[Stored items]
^^^^

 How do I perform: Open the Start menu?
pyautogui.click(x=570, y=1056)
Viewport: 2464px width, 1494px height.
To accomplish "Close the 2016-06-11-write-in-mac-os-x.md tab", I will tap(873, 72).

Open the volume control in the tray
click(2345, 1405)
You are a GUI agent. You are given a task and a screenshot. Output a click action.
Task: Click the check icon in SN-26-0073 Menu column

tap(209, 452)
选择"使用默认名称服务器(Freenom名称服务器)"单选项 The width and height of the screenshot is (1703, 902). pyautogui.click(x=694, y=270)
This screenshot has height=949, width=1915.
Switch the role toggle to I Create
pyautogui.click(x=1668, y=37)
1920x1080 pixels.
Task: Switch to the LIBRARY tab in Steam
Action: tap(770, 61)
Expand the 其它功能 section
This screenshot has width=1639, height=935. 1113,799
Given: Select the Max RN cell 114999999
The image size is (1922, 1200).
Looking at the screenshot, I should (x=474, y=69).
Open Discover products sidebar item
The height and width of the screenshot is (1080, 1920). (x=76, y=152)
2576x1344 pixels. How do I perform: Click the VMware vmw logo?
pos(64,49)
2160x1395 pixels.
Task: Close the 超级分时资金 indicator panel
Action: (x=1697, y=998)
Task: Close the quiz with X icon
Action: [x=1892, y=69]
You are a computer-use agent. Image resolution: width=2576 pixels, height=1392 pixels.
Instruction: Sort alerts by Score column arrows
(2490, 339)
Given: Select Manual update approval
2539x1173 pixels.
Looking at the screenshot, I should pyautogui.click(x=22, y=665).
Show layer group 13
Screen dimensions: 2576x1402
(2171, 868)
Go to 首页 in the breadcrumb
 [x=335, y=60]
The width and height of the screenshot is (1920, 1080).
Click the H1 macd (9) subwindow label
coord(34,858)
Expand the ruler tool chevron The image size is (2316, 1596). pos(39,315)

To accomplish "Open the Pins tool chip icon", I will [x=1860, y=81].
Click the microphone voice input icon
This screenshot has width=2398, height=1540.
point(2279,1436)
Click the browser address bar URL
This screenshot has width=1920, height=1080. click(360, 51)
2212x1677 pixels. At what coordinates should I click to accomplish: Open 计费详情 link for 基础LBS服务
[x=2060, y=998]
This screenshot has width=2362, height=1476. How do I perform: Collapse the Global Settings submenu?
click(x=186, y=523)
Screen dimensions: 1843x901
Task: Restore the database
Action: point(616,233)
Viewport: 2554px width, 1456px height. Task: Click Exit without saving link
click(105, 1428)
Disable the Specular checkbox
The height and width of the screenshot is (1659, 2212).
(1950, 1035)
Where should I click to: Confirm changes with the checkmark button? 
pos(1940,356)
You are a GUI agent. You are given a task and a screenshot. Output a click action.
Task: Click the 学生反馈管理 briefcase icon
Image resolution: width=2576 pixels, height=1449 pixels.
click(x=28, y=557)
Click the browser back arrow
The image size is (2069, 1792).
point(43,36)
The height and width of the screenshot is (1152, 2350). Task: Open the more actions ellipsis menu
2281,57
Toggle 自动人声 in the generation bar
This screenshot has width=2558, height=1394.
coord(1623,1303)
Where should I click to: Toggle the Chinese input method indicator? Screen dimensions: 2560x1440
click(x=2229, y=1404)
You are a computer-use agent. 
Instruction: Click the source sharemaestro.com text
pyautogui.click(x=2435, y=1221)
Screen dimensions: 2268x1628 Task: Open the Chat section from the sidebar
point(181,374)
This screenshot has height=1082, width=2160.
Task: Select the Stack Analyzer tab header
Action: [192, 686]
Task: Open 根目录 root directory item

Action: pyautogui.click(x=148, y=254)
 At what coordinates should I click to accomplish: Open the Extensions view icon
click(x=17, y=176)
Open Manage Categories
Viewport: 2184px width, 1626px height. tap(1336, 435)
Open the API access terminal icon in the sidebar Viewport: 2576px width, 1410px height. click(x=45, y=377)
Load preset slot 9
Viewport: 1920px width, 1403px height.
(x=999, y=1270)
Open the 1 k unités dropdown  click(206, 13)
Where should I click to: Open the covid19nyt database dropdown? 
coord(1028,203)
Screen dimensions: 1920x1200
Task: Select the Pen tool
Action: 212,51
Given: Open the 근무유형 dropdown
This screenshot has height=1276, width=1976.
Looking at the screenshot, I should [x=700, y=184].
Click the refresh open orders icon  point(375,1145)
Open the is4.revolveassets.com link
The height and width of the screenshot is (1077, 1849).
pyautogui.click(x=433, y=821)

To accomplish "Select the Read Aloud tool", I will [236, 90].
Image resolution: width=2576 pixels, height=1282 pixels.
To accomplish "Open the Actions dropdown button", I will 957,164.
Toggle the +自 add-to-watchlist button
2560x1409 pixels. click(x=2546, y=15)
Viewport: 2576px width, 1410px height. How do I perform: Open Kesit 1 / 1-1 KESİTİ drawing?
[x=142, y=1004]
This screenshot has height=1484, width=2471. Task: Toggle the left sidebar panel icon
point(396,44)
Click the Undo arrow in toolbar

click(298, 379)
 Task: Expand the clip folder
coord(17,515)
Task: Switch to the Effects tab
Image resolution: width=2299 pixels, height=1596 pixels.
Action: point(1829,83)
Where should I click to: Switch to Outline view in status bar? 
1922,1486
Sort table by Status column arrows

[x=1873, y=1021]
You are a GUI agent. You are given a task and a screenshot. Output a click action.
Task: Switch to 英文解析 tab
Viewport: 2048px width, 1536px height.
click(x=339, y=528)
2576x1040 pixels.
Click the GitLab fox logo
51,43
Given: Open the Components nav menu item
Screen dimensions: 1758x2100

^^^^

Problem details: Return every line of the data unchanged.

Finished exercise:
 How do I perform: Open the Start menu?
pyautogui.click(x=570, y=1056)
Viewport: 2464px width, 1494px height.
To accomplish "Close the 2016-06-11-write-in-mac-os-x.md tab", I will tap(873, 72).

Open the volume control in the tray
click(2345, 1405)
You are a GUI agent. You are given a task and a screenshot. Output a click action.
Task: Click the check icon in SN-26-0073 Menu column

tap(209, 452)
选择"使用默认名称服务器(Freenom名称服务器)"单选项 The width and height of the screenshot is (1703, 902). pyautogui.click(x=694, y=270)
This screenshot has height=949, width=1915.
Switch the role toggle to I Create
pyautogui.click(x=1668, y=37)
1920x1080 pixels.
Task: Switch to the LIBRARY tab in Steam
Action: tap(770, 61)
Expand the 其它功能 section
This screenshot has width=1639, height=935. 1113,799
Given: Select the Max RN cell 114999999
The image size is (1922, 1200).
Looking at the screenshot, I should (x=474, y=69).
Open Discover products sidebar item
The height and width of the screenshot is (1080, 1920). (x=76, y=152)
2576x1344 pixels. How do I perform: Click the VMware vmw logo?
pos(64,49)
2160x1395 pixels.
Task: Close the 超级分时资金 indicator panel
Action: (x=1697, y=998)
Task: Close the quiz with X icon
Action: [x=1892, y=69]
You are a computer-use agent. Image resolution: width=2576 pixels, height=1392 pixels.
Instruction: Sort alerts by Score column arrows
(2490, 339)
Given: Select Manual update approval
2539x1173 pixels.
Looking at the screenshot, I should pyautogui.click(x=22, y=665).
Show layer group 13
Screen dimensions: 2576x1402
(2171, 868)
Go to 首页 in the breadcrumb
 [x=335, y=60]
The width and height of the screenshot is (1920, 1080).
Click the H1 macd (9) subwindow label
coord(34,858)
Expand the ruler tool chevron The image size is (2316, 1596). pos(39,315)

To accomplish "Open the Pins tool chip icon", I will [x=1860, y=81].
Click the microphone voice input icon
This screenshot has width=2398, height=1540.
point(2279,1436)
Click the browser address bar URL
This screenshot has width=1920, height=1080. click(360, 51)
2212x1677 pixels. At what coordinates should I click to accomplish: Open 计费详情 link for 基础LBS服务
[x=2060, y=998]
This screenshot has width=2362, height=1476. How do I perform: Collapse the Global Settings submenu?
click(x=186, y=523)
Screen dimensions: 1843x901
Task: Restore the database
Action: point(616,233)
Viewport: 2554px width, 1456px height. Task: Click Exit without saving link
click(105, 1428)
Disable the Specular checkbox
The height and width of the screenshot is (1659, 2212).
(1950, 1035)
Where should I click to: Confirm changes with the checkmark button? 
pos(1940,356)
You are a GUI agent. You are given a task and a screenshot. Output a click action.
Task: Click the 学生反馈管理 briefcase icon
Image resolution: width=2576 pixels, height=1449 pixels.
click(x=28, y=557)
Click the browser back arrow
The image size is (2069, 1792).
point(43,36)
The height and width of the screenshot is (1152, 2350). Task: Open the more actions ellipsis menu
2281,57
Toggle 自动人声 in the generation bar
This screenshot has width=2558, height=1394.
coord(1623,1303)
Where should I click to: Toggle the Chinese input method indicator? Screen dimensions: 2560x1440
click(x=2229, y=1404)
You are a computer-use agent. 
Instruction: Click the source sharemaestro.com text
pyautogui.click(x=2435, y=1221)
Screen dimensions: 2268x1628 Task: Open the Chat section from the sidebar
point(181,374)
This screenshot has height=1082, width=2160.
Task: Select the Stack Analyzer tab header
Action: [192, 686]
Task: Open 根目录 root directory item

Action: pyautogui.click(x=148, y=254)
 At what coordinates should I click to accomplish: Open the Extensions view icon
click(x=17, y=176)
Open Manage Categories
Viewport: 2184px width, 1626px height. tap(1336, 435)
Open the API access terminal icon in the sidebar Viewport: 2576px width, 1410px height. click(x=45, y=377)
Load preset slot 9
Viewport: 1920px width, 1403px height.
(x=999, y=1270)
Open the 1 k unités dropdown  click(206, 13)
Where should I click to: Open the covid19nyt database dropdown? 
coord(1028,203)
Screen dimensions: 1920x1200
Task: Select the Pen tool
Action: 212,51
Given: Open the 근무유형 dropdown
This screenshot has height=1276, width=1976.
Looking at the screenshot, I should [x=700, y=184].
Click the refresh open orders icon  point(375,1145)
Open the is4.revolveassets.com link
The height and width of the screenshot is (1077, 1849).
pyautogui.click(x=433, y=821)

To accomplish "Select the Read Aloud tool", I will [236, 90].
Image resolution: width=2576 pixels, height=1282 pixels.
To accomplish "Open the Actions dropdown button", I will 957,164.
Toggle the +自 add-to-watchlist button
2560x1409 pixels. click(x=2546, y=15)
Viewport: 2576px width, 1410px height. How do I perform: Open Kesit 1 / 1-1 KESİTİ drawing?
[x=142, y=1004]
This screenshot has height=1484, width=2471. Task: Toggle the left sidebar panel icon
point(396,44)
Click the Undo arrow in toolbar

click(298, 379)
 Task: Expand the clip folder
coord(17,515)
Task: Switch to the Effects tab
Image resolution: width=2299 pixels, height=1596 pixels.
Action: point(1829,83)
Where should I click to: Switch to Outline view in status bar? 
1922,1486
Sort table by Status column arrows

[x=1873, y=1021]
You are a GUI agent. You are given a task and a screenshot. Output a click action.
Task: Switch to 英文解析 tab
Viewport: 2048px width, 1536px height.
click(x=339, y=528)
2576x1040 pixels.
Click the GitLab fox logo
51,43
Given: Open the Components nav menu item
Screen dimensions: 1758x2100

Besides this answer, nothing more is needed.